HIES is a multisystem disorder associated with varied clinical manifestations. An eczematoid rash is usually the initial clinical manifestation of HIES, generally starting on the scalp and face (4). Recurrent skin infection with S. aureus results in “cold” abscesses lacking the usual features of warmth and erythema, and is a nearly universal feature of HIES. Sinopulmonary infections caused by S. aureus are also common in HIES. A total of 97% of patients have serum IgE > 2,000 ng/ml, and 83% of HIES patients exhibit typical facial features that include a prominent forehead, facial asymmetry, sunken eyes, broad nasal ridge and fleshy nose, prognathism, and craniosynostosis. Approximately 65% of HIES patients have musculoskeletal abnormalities, including hyperextensibility of the joints, scoliosis, osteopenia, and pathological fractures (5). The risk of malignancies, especially lymphoma, should not be overlooked in patients with HIES (6). Cutis verticis gyrata has also been reported in HIES patients (7).

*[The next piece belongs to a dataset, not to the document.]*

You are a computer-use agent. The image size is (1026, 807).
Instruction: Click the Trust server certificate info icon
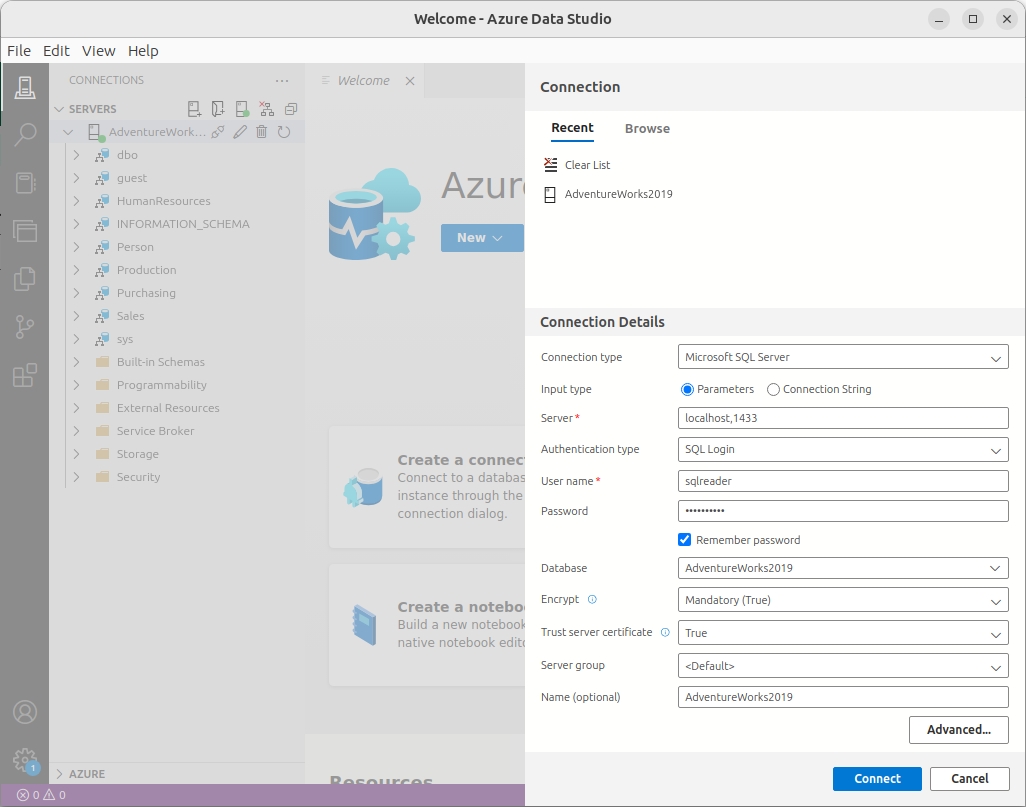665,632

For patients suspected to have hyper IgE syndrome, other immunodeficiency diseases such as Omenn syndrome (OS) and Wiskott-Aldrich Syndrome (WAS), both of which are associated with elevated IgE and eosinophils, should first be excluded. OS is typically manifested by severe early postnatal infection and erythroderma, as well as liver, spleen, and lymph node enlargement, and presents significant cellular immunological dysfunction upon primary immunological screening. Children with WAS experience relatively early onset of symptoms including the triad consisting of eczema, thrombocytopenia, and immunodeficiency.

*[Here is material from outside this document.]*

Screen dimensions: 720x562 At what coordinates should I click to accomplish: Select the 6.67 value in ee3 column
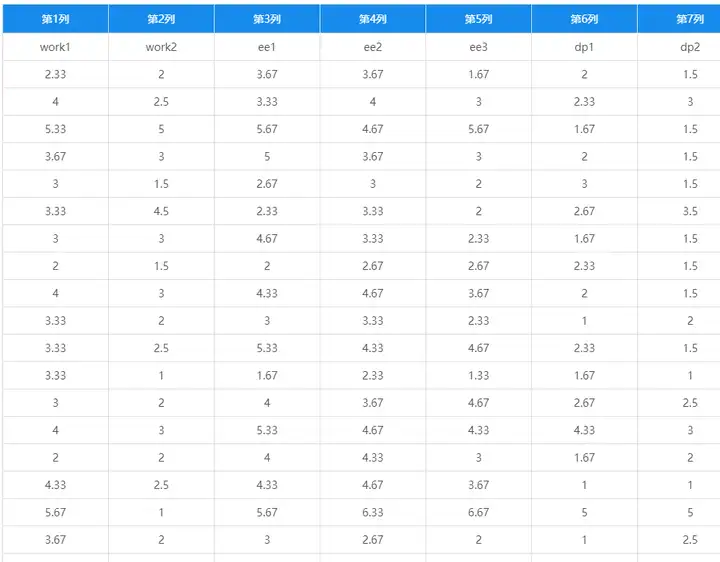[x=478, y=512]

The therapeutic mainstay during the early stages of hyper IgE syndrome is preventing recurrent infections and subsequent lung remodeling. Treatment with prophylactic antimicrobials effectively eliminates S. aureus and decreases the frequency of pneumonia. Appropriate skin care such as bleach baths or other antiseptic treatments can be undertaken in order to prevent skin infections. HIES patients usually do not need to take precautions to prevent potential fungal infections (4). The role of bone marrow transplantation in HIES remains unclear, although it has been reported that the immunological and non-immunological manifestations of HIES in 2 patients completely disappeared following bone marrow transplantation (8). INF-γ, plasma transfusion, and intravenous immunoglobulins may normalize serum hyper IgE and increase neutrophil chemotaxis. Monoclonal anti-IgE treatment has been shown to reduce serum IgE levels, although the pros and cons of this approach are still unclear (2). In this current case study, abscess incision and drainage were required in order to reduce pain and inflammation. In addition, although photodynamic therapy (PDT) leads to excellent results in the treatment of perforated folliculitis, its therapeutic potential in cases of hyper IgE syndrome has not been mentioned in any previous research. We are curious to see if PDT will eventually become a recognized treatment for HIES.

Project supported by the National Science Foundation for Young Scientists of China (Grant No.81500187, No.81502710).

The authors have no conflicts of interest to declare.